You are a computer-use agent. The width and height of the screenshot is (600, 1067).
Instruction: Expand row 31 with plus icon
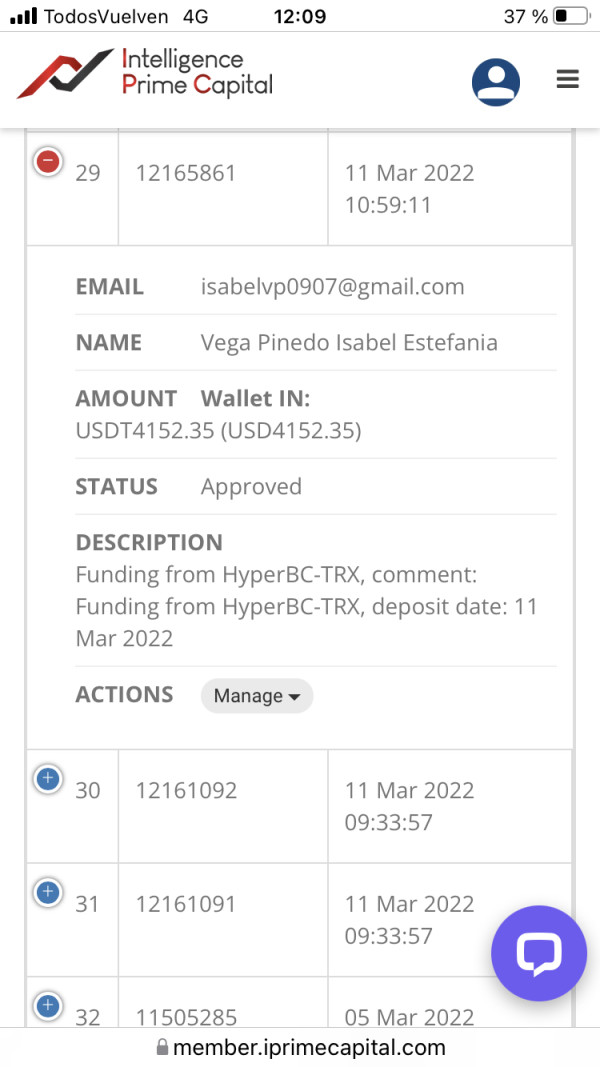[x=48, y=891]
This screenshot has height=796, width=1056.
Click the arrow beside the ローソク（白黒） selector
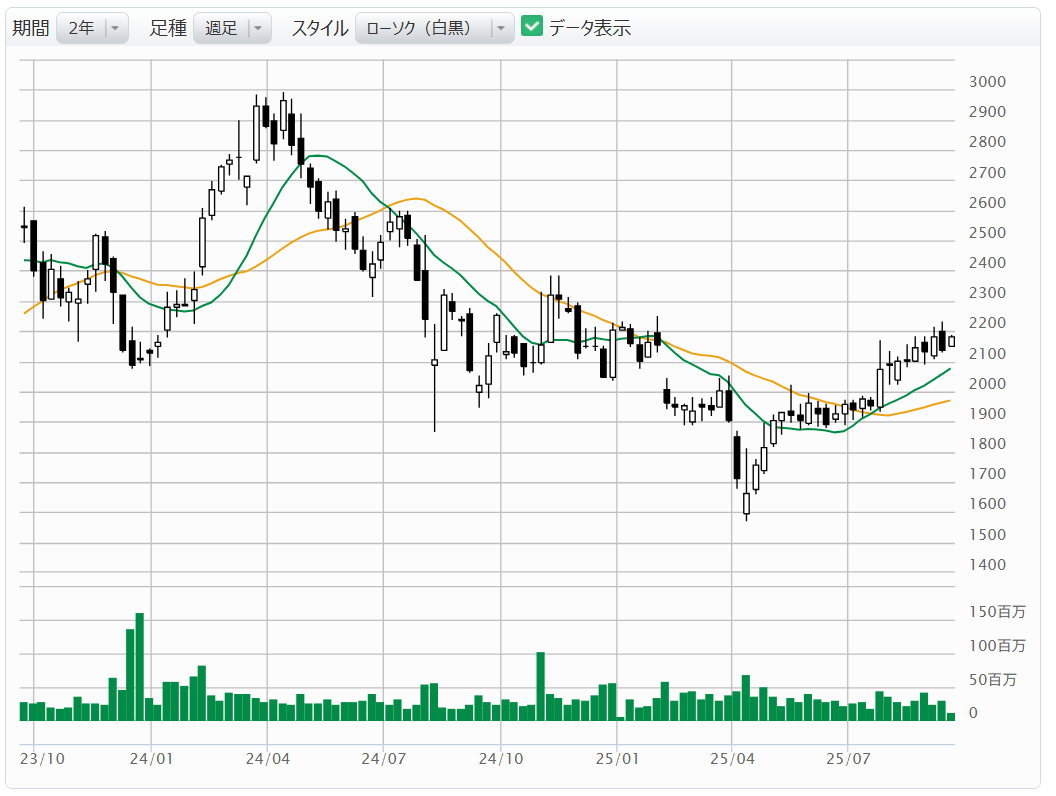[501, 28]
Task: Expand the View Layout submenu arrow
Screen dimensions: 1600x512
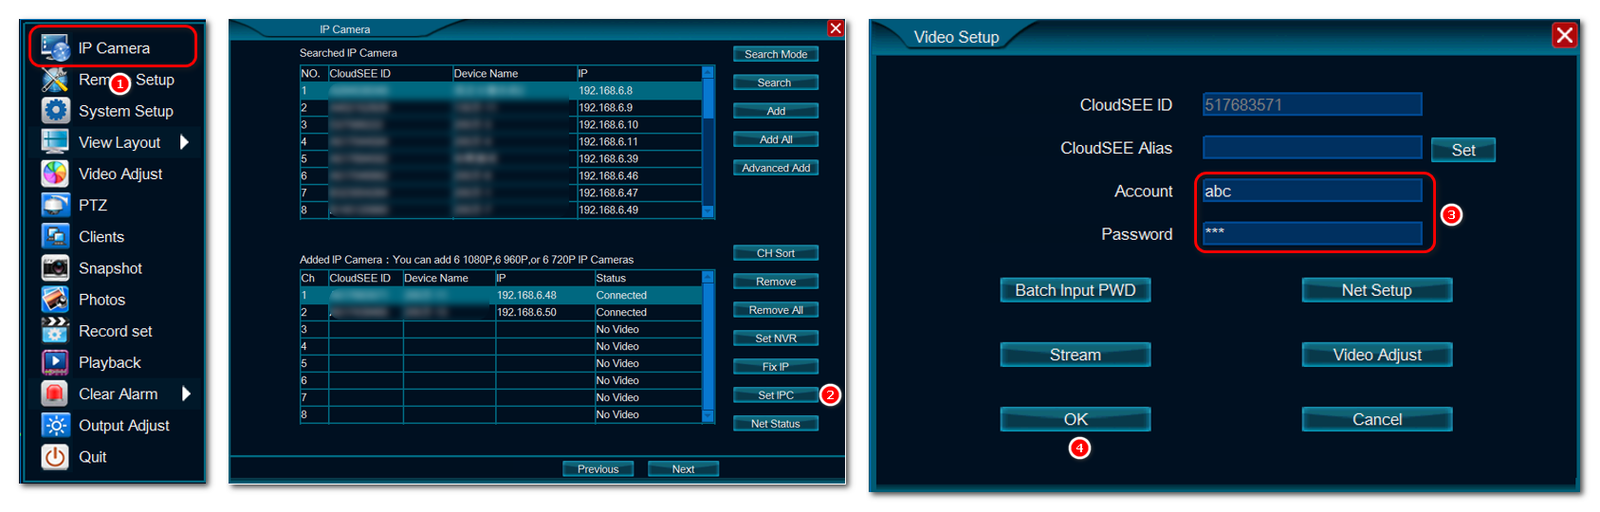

### PROBLEM TO SOLVE
Rewrite every line of the material above with "arrow" swapped for "caret" and everything else kept the same, leaving out the pictures.

### RESPONSE
You are a computer-use agent. The width and height of the screenshot is (600, 1067).
Instruction: Expand row 31 with plus icon
[x=48, y=891]
This screenshot has height=796, width=1056.
Click the caret beside the ローソク（白黒） selector
[501, 28]
Task: Expand the View Layout submenu caret
Screen dimensions: 1600x512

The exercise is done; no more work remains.